Brittlestar is the stage name of Stewart Reynolds, a Stratford, Ontario based comedian, writer, communications consultant, and online television show host.

His campaign for KFC Canada was the world's most watched branded video on Facebook in the summer of 2017.

Family life 
Reynolds was born to Scottish parents and is based in Stratford, Ontario.

Career 
As a comedian, Reynolds brands himself as "the internet’s favourite dad. Recurring themes in his work are parodies of Canadian politicians, 1980s nostalgia, and support for public health messages about the COVID-19 pandemic.

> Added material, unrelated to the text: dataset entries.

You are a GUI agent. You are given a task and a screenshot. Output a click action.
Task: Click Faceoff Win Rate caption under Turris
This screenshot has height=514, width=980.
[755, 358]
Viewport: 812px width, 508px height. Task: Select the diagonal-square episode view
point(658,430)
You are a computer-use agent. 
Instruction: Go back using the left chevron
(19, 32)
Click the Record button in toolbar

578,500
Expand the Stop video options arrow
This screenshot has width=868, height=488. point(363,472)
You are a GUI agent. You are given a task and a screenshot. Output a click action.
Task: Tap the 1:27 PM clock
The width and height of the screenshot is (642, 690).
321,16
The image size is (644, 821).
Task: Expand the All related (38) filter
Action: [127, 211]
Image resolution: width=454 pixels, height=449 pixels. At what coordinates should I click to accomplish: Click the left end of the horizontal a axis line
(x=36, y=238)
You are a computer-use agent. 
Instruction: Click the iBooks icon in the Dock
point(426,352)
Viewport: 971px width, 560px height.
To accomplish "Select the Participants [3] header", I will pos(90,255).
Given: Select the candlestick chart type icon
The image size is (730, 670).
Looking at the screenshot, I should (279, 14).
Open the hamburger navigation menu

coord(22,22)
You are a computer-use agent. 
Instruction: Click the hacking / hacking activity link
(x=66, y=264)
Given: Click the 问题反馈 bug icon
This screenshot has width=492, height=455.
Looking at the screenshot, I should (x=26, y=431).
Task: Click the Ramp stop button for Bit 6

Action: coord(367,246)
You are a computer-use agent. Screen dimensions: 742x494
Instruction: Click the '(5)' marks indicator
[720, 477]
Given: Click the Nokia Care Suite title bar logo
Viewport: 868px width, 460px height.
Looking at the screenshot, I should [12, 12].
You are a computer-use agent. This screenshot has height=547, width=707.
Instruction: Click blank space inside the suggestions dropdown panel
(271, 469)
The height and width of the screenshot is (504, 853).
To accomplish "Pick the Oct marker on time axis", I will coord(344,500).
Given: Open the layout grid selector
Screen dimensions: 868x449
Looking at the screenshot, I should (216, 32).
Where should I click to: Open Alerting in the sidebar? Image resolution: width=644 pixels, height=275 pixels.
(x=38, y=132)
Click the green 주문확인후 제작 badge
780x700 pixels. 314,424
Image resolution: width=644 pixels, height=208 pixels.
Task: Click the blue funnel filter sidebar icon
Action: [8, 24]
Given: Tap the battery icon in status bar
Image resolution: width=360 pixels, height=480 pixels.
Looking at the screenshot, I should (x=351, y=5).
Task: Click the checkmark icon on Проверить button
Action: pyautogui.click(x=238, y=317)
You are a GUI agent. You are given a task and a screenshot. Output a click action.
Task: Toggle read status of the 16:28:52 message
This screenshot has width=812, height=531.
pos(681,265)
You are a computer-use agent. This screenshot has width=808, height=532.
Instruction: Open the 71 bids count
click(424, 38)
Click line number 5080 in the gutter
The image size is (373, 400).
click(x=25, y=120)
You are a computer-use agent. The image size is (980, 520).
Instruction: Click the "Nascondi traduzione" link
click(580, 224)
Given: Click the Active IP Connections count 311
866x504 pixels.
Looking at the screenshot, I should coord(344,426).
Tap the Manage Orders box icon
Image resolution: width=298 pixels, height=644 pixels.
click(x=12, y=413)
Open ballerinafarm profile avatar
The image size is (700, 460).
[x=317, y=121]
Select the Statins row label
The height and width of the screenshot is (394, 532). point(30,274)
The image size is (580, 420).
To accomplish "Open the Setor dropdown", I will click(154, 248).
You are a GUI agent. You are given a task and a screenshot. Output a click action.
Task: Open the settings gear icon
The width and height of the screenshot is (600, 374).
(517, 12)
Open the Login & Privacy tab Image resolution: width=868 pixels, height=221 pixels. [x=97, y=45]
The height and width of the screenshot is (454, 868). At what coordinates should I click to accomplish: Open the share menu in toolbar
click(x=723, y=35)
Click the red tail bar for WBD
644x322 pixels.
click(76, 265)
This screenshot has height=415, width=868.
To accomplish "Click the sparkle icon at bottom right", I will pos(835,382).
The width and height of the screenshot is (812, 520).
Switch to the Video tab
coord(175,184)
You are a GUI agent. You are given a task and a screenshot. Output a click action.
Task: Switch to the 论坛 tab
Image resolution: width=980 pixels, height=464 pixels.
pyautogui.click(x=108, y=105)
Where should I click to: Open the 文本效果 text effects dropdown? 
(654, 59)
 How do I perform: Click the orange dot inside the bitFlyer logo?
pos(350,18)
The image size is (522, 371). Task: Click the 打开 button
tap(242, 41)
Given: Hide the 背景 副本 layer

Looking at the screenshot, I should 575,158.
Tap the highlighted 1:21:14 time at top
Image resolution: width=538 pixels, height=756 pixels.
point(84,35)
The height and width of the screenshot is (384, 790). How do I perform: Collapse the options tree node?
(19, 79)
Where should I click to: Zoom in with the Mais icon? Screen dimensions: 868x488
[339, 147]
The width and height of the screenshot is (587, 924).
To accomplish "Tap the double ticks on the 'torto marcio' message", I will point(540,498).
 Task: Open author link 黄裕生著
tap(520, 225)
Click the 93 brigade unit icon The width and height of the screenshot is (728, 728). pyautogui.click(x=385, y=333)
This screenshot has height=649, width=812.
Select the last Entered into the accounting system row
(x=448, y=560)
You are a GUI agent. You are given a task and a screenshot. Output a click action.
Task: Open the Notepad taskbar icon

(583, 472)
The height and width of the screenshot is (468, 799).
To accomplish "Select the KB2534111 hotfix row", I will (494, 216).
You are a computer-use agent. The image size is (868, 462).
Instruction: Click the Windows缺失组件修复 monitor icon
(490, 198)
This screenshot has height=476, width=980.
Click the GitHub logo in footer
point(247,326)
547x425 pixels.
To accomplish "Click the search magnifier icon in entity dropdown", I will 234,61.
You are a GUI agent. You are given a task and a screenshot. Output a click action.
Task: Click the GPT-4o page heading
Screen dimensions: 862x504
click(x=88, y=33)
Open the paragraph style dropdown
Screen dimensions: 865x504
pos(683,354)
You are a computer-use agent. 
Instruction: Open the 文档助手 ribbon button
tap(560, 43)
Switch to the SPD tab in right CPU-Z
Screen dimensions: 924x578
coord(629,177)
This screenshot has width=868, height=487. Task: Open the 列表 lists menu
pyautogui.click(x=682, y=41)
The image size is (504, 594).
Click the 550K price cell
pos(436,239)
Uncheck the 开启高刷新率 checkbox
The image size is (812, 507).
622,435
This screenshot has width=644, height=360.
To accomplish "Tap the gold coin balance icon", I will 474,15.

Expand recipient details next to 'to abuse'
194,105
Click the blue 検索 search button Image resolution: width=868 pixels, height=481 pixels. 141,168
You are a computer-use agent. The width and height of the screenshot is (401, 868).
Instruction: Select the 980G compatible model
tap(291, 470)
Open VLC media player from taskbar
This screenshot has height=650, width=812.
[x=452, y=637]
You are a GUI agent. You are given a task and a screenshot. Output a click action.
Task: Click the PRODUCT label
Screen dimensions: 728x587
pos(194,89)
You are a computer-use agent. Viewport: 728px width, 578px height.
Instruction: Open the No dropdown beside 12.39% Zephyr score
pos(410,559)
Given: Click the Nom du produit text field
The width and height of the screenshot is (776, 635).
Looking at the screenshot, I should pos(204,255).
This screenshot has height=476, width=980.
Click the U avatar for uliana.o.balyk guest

He uses his influence to support charitable causes including the Christmas Wish Tree program and Women’s Crisis Services of Waterloo Region.

Reynolds co-hosts a daily online morning show called The Morning Show Thing with his wife Shannon.

In the Summer of 2017, Reynolds' media campaign for KFC Canada was the global most popular branded video on Facebook.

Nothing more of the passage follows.